Thursday, July 14, 2011

When was the world created?



I have always been afraid to post about this topic on my blog, because I am afraid of getting in trouble with a lot of Christians I know for believing something different to them. It's not a major doctrinal point in my opinion. But recently I noticed a fellow blogger post on it, so I got some courage up. He's even quite a conservative evangelical (the kind I am afraid of getting in trouble with), so what the heck?

Here's what I had to post on his blog. I wonder if anyone will bother to respond to my thoughts, I'd love to start a discussion on it:


I am tired of people saying that they read Geneis "literally". It is not a literal text, it is in an oral text. As such it is full of oral devices and ancient oral world view. For us to force our literal world view upon an oral text is very bad analysis of a text indeed.
We can be guaranteed that when the stories of creation were composed the date of creation was not in the slightest bit part of the topic.

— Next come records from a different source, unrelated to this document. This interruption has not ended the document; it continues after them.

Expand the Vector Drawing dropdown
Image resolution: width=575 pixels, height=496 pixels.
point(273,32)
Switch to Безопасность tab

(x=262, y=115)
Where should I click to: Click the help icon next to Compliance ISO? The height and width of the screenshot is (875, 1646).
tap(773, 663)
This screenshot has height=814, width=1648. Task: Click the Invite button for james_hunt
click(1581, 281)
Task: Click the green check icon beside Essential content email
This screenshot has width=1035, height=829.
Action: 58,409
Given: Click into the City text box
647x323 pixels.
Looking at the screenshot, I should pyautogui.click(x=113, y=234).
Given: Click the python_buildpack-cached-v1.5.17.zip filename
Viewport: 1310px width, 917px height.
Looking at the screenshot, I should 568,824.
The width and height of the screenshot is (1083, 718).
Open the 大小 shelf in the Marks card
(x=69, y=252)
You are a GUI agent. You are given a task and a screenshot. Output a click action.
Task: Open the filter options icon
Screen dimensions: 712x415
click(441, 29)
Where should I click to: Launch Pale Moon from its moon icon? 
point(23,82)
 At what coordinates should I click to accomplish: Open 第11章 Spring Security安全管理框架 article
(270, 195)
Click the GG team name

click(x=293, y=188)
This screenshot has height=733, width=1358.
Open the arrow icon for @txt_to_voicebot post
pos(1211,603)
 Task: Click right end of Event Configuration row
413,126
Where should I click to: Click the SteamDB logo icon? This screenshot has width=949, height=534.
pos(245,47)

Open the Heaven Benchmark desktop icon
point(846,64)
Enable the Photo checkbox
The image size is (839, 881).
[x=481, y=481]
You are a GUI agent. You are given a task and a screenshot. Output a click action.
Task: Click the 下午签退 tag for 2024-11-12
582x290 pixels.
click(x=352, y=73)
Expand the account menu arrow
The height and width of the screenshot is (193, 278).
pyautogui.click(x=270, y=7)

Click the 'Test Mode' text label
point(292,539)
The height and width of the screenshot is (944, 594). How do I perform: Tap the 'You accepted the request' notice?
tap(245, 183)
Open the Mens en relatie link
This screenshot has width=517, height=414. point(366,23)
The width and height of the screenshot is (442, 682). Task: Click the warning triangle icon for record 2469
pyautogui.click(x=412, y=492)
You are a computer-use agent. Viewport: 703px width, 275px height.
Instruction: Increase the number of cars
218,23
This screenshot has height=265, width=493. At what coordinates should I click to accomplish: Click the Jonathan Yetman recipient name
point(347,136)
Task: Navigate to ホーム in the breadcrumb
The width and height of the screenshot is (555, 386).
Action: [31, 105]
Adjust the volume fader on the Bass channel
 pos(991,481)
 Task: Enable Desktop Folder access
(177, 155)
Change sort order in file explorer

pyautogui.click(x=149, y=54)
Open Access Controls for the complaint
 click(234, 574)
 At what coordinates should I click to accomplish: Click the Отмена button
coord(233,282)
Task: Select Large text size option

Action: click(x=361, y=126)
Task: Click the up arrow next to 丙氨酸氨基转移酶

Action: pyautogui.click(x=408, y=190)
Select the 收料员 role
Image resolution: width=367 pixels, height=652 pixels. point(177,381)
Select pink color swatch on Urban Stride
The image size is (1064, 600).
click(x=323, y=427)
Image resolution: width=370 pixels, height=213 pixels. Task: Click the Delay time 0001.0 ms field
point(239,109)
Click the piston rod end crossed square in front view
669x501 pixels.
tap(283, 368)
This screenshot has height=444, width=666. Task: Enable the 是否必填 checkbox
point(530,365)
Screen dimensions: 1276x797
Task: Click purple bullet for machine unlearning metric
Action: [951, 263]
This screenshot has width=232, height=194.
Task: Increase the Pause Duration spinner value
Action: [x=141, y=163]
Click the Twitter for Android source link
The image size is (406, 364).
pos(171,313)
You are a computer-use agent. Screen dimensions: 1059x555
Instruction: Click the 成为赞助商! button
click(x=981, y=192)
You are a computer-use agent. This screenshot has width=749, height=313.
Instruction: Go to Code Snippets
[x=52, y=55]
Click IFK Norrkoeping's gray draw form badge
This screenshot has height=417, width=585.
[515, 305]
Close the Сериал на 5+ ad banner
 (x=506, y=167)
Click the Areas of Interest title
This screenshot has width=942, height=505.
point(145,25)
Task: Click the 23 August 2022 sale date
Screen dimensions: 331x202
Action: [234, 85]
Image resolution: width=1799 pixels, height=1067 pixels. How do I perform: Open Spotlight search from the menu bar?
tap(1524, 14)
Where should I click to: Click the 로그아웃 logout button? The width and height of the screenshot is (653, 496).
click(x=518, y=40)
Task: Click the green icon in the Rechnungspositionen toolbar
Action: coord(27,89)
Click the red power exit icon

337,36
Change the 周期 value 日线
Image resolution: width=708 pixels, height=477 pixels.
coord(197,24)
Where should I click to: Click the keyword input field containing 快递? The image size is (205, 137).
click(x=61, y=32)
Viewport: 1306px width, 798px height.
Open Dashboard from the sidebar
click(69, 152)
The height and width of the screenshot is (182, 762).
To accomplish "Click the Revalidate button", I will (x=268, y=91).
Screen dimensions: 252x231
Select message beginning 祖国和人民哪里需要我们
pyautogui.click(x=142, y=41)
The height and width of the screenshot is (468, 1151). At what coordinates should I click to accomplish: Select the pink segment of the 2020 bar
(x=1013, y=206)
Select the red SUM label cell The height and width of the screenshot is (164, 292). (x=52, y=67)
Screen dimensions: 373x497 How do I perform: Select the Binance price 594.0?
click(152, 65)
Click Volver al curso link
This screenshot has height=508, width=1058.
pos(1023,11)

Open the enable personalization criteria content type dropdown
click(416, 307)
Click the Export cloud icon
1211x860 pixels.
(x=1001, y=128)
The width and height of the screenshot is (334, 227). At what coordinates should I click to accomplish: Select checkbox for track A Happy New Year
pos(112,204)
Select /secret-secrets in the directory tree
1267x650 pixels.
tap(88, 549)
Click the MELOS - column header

In our oral telling of these stories to some Sakha people here in Siberia, we actually started with the creation story of the garden, Adam and Eve. We then moved on to the next story in the garden, when they disobeyed and ate the fruit of knowledge of good and evil. Later we went back to the creation song in Genesis 1, where "everything God made was good." It was quite a surprise to our friends that everything was good, as the world we live in is not good at all. They found the second two stories easier to understand.

By the time we got round to the creation song about everything being good, they were ready to interact with this, as the other two stories had made sense to them. This is certainly what Genesis 1 is all about, contrasting the good and perfect Creator God from all the evil gods in the world around. (Not about when the universe was created.)
(Qualifier, "oral" still means true, just a different filter, a different part of the brain, a different way of viewing and describing the world.)